IN response to comments made by Clement Rohee, General Secretary of the People’s Progressive Party (PPP), over the deplorable conditions of the Le Repentir Cemetery, Mayor Hamilton Green contends that the recent allocation of $56M to the City Council is insufficient to restore the capital city.

However, Rohee told the Guyana Chronicle that his comments are reflective of a “miscreant’s” actions.
In a letter yesterday, the mayor said: “The three vital ingredients needed for the success of any venture or institution such as a city, are money, manpower and management. None are available to the elected Mayor and Councillors of the City of Georgetown – compliments of the government.”
He also maintains that some $335M, at a minimum, is needed to: rehabilitate our maternal and child welfare facility; desilt the Sussex Street Canal and do minimum revetment works; desilt the Cane View Avenue Canal; desilt the Downer Canal; and to rehabilitate the Cemetery.

Green said: “This excludes lighting, the replanting of trees and repairing of tombs – these are only a portion of things to be done if we are to restore the city.”
Rohee made it clear that works in these areas are being done by central Government.
“The mayor needs to get off his haunches and get people to pay their rates and taxes, rather than sitting down and waiting to be spoon-fed by the central Government,” he said.
The General Secretary added that other fund-raising initiatives can also support the work programme outlined by the mayor in his letter.
Rohee pointed out too that central Government’s support cannot be doubted, as in the last seven years over $330M has been given to the City Council – in addition to the rates and taxes being paid by the citizens of Georgetown.
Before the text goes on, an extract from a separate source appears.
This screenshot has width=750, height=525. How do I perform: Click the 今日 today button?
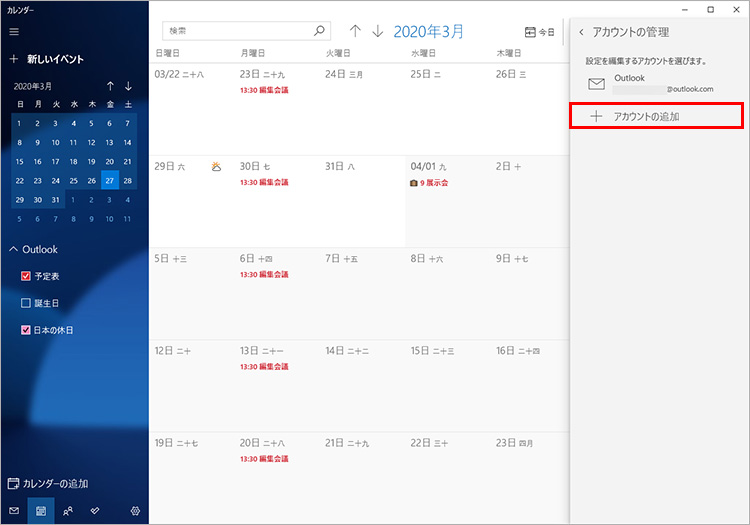tap(539, 32)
The Mayor and the City Council have continually been criticised for the state of the capital – a criticism centred on the contention that the current state of Georgetown is a consequence of neglect.
The resignations of the Council’s officials have been called for by the ruling party and the establishment of an Interim Management Committee (IMC) recommended to correct the “failures” of the City Council.
Due process for the establishment of an IMC involves a petition being made to the Local Government Ministry, which will then launch an inquiry and have the outcomes presented at a public meeting before it acts on the recommendations of the inquiry’s report.